Who Owns Antarctica?

No country owns Antarctica. Antarctica is the only continent without a native population. In the International Geophysical Year 1957-58, 12 counties were active in Antarctica and created the Antarctic Treaty System (ATS) that went onto force in 1961. For the purposes of this treaty, Antarctica is defined as all lands and ice shelves south of 60 degrees South Latitude. Currently, there are 54 parties represented by the ATS.

The ATS states that Antarctica can only be used for scientific and recreational purposes. Article one of the ATS states “Antarctica shall be used for peaceful purposes only.
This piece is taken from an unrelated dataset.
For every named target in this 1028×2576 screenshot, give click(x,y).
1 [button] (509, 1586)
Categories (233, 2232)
There shall be prohibited, inter alia, any measures of a military nature, such as the establishment of military bases and fortifications, the carrying out of military maneuvers, as well as the testing of any type of weapons.”

The waste guidelines I spoke of in an earlier blog outline the management of waste and its removal from the continent. From what I understand the ATS also prevents any resource or mineral extraction. Most of the scientific research that goes on in Antarctica is environmental, geographic, astronomical, and weather related. Humans are not currently looking for oil deposits and precious minerals in Antarctica, but I’m sure some has been discovered in the process of other research.
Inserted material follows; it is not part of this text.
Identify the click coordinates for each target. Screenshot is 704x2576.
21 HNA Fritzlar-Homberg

Adventurer, environmentalist, and author Robert Swan outlines the precarious environmental position that Antarctica is in his book “2014 My Quest To Save The Earth’s Last Wilderness”. The year 2041 is the year that the ATS is up for review and environmental policies, usage restrictions and mineral extraction will potentially be open for change. Several countries have already indicated their desire to start to search for and remove oil and minerals from the continent and the seafloor. It could be an open season on Antarctica which would be a shame.

I have been fortunate to travel to Antarctica four times and through my various expeditions I have witnessed the pristine beauty of Antarctica first hand. It would not speak well of our species if we muck it up like we have the rest of the planet.